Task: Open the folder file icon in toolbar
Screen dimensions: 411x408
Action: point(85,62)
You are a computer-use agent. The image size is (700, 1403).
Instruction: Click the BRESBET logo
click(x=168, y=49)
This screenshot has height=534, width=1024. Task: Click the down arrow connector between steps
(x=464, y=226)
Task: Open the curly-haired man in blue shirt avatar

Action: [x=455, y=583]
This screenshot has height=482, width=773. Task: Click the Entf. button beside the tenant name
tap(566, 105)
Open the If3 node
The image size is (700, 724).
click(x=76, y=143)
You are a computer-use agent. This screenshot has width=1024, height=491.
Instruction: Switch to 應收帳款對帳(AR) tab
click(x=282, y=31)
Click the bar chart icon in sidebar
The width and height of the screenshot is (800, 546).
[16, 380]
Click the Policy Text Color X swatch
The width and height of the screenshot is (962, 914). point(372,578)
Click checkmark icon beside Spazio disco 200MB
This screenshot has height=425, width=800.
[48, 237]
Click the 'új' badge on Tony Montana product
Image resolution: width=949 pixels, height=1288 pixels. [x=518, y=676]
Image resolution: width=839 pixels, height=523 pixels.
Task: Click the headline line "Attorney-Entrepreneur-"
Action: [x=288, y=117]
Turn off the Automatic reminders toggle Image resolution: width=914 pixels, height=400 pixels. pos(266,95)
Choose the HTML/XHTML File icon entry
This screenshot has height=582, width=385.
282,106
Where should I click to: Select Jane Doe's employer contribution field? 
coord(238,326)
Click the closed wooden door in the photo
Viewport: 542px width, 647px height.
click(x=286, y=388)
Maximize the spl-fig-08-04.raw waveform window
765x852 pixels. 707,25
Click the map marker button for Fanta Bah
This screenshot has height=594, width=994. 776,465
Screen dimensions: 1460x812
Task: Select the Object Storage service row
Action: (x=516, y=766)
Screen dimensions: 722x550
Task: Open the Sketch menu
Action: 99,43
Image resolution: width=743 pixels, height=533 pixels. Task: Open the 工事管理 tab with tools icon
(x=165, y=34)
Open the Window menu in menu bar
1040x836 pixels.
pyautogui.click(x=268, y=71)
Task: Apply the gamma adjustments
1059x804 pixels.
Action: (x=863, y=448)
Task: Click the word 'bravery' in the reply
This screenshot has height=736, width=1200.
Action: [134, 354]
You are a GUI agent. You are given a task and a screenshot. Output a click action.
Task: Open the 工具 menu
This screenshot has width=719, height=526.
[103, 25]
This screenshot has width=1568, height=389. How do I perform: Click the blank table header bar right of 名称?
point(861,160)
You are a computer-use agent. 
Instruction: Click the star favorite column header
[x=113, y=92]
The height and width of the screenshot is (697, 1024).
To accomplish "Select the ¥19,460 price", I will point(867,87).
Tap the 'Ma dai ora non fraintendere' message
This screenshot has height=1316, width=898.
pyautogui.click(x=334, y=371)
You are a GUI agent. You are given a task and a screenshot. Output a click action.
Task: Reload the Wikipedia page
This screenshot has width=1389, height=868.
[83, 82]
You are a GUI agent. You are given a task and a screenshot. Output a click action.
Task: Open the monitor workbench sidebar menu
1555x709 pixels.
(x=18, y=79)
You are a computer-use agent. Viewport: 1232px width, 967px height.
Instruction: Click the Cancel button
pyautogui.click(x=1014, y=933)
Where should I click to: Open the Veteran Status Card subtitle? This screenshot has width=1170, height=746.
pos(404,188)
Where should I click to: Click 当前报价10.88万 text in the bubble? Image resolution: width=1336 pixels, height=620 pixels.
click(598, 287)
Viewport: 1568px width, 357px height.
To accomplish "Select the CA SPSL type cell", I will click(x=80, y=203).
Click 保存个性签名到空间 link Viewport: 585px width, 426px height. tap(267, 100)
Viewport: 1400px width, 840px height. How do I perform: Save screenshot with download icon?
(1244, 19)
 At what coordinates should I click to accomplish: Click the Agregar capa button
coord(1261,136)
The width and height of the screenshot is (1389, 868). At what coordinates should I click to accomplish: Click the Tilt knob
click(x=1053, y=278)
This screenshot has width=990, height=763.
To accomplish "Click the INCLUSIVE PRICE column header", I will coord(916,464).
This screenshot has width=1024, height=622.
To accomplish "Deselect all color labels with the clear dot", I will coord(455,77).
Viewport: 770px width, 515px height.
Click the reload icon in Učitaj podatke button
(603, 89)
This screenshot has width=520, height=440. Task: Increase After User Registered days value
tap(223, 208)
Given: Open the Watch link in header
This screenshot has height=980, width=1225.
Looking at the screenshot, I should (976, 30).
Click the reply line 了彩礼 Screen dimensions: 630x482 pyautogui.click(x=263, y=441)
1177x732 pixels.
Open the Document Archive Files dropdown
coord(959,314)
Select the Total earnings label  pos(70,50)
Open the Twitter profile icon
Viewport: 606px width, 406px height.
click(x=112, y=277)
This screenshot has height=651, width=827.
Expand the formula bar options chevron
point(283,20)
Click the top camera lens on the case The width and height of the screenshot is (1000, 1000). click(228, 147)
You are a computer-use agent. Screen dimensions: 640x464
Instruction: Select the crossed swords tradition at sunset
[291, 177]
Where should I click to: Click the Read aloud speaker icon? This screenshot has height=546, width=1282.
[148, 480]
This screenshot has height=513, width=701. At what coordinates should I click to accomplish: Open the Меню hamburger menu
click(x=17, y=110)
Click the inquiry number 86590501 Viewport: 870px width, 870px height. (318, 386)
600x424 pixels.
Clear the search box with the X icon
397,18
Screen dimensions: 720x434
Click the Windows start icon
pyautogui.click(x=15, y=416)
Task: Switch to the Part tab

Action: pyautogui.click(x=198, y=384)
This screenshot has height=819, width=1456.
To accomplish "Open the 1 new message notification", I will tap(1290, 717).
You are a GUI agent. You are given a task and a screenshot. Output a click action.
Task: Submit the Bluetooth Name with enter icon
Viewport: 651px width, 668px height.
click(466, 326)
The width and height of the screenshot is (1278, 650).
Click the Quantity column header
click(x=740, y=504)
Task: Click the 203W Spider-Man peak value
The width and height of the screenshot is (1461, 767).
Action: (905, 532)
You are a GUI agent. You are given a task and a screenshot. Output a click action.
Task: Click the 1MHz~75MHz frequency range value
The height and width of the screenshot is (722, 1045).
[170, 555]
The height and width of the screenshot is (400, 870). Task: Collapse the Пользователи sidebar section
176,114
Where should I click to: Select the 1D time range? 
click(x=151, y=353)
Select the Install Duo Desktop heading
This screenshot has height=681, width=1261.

### Activity
From the records above, state how many lines contain the word "message", and leave out everything else.

### Solution
2